Все предупреждения Сола мигом промелькнули в голове Фьора, но для них было уже слишком поздно, пальцы жили своей жизнью, пальцами управлял не разум, а эмоции и душа, если она, конечно, оставалась у таких, как Фьор. Пальцы слегка прищелкнули, и между ними появился язычок пламени.

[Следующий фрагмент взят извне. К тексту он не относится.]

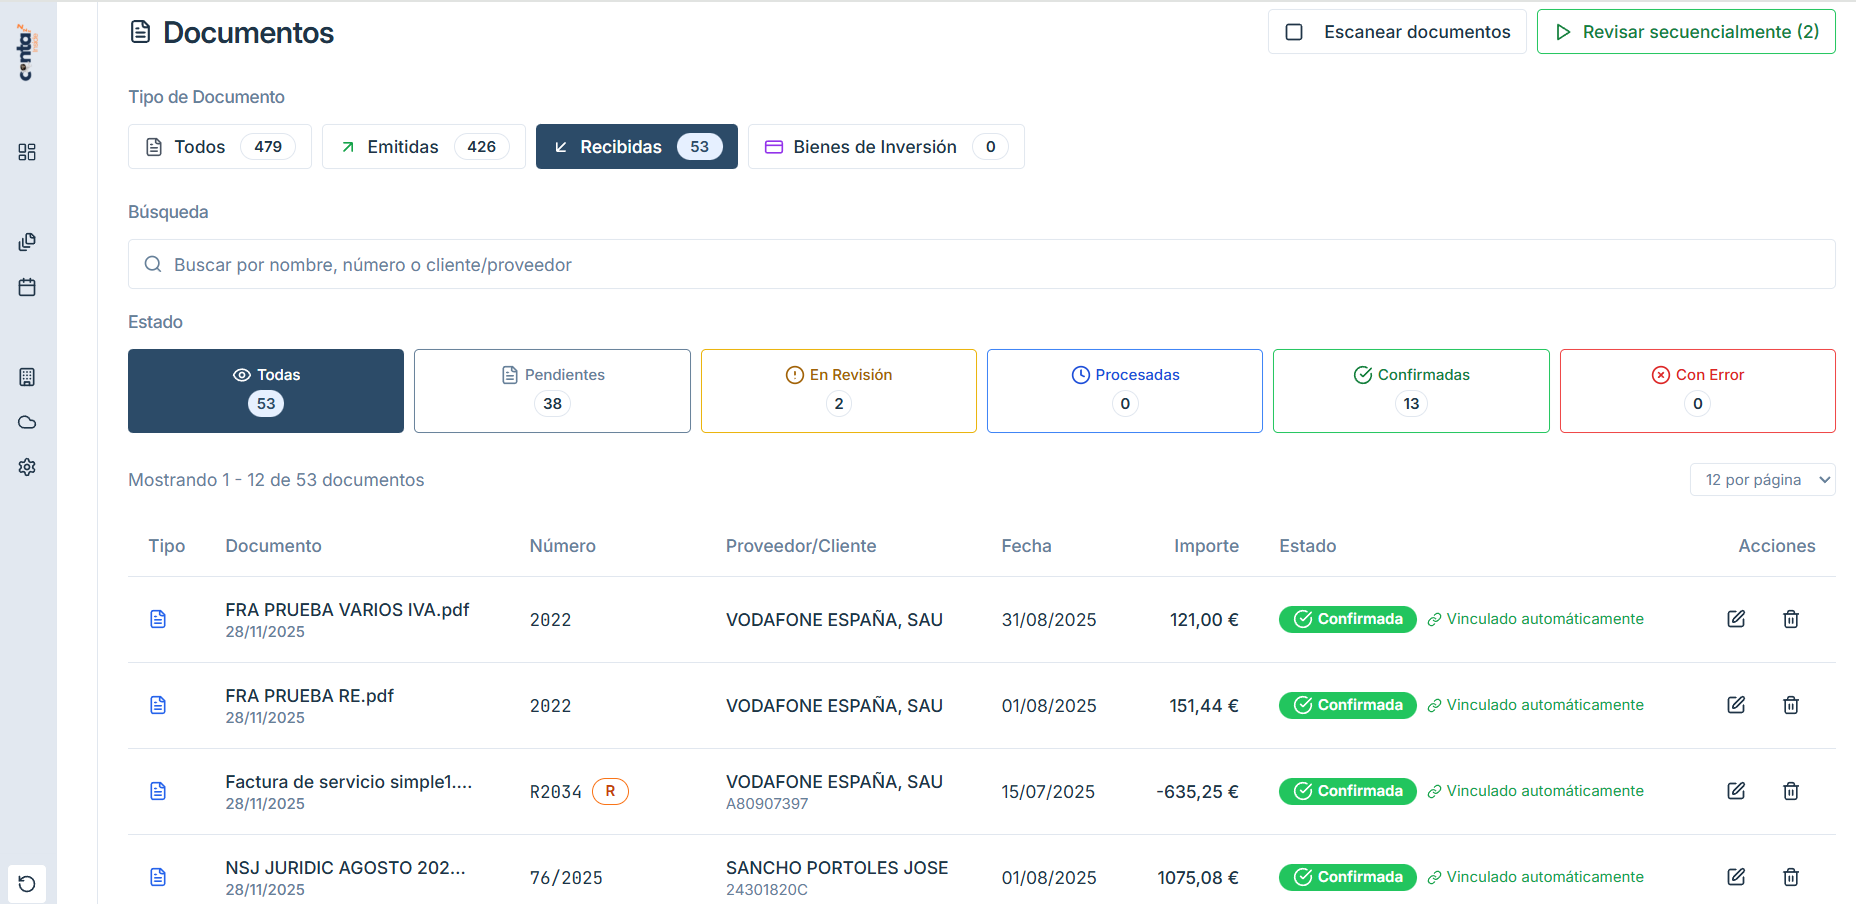Delete the FRA PRUEBA RE.pdf document
Screen dimensions: 1856x904
point(1790,705)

И Фьор в который раз усмехнулся, оценивая жестокую иронию судьбы: то, что когда-то поломало ему жизнь, стало теперь ее неотъемлемой частью и главным условием его существования.
Фьор чуть прикрыл глаза и вообразил, что стоит на арене цирка – иначе не работало бы. Вот битком набитый зрительный зал, вот привычный полосатый купол над головой, вот свет софитов, направленный на него. А вот и ощущение знакомой энергии, той, которая возникала только во время представлений – и достигала пика к финалу номера. Слабая и неуверенная, энергия текла ручейком, постепенно набирая мощь, и вскоре заполнила Фьора до краев. И все исчезло – и горящий дом, и крики из окон, и красная соска, и улица, и весь город Верходновск. Остался только Фьор – и огонь.
И зов, по-прежнему требовательно притягивающий его к себе.
Это был чужой огонь, дикий, рассерженный, необузданный. И все же – родной. Фьор принимал его в себя, утешал, уговаривал. И огонь слушал и реагировал; он успокаивался и утихал. А Фьор продолжал говорить с ним до тех пор, пока не исчезли все огненные языки в окнах на всех трех этажах и пока мужчина с ребенком на руках не добрался до окна и не передал свою ценную ношу собравшимся внизу, а затем и не выбрался сам.
Послышался вой пожарных сирен, и Фьор понял, что ему пора. Сжал кулак, разрывая связь с огнем, – и вскрикнул от резкой боли, обжегшей ему ладонь. Встряхнул руку, засунул в карман и торопливо зашагал прочь, идя все быстрее и быстрее – до тех пор, пока не перешел на бег.
Через три квартала Фьор наконец остановился и перевел дух. Поднял руку, посмотрел на ожог на ладони. А потом щелкнул дрожащими пальцами.
Когда в пальцах не появилось язычка пламени, Фьор испытал настоящий шок. Хотя не должен был, его же предупреждали, что так и будет. Но, видимо, в глубине души он не верил. В цирке было слишком много вещей, которыми их стращали, но Фьор своими глазами видел лишь небольшую часть, потому подсознательно считал, что не все из того, чем пугают старожилы, правда.
Пытаясь списать неудачу на усталость, на дрожащие пальцы и на потерю концентрации, Фьор щелкал пальцами снова и снова – до тех пор, пока не пришлось принять пугающую реальность: он потерял огонь.
Неуловимый зов где-то вдалеке злорадно захохотал.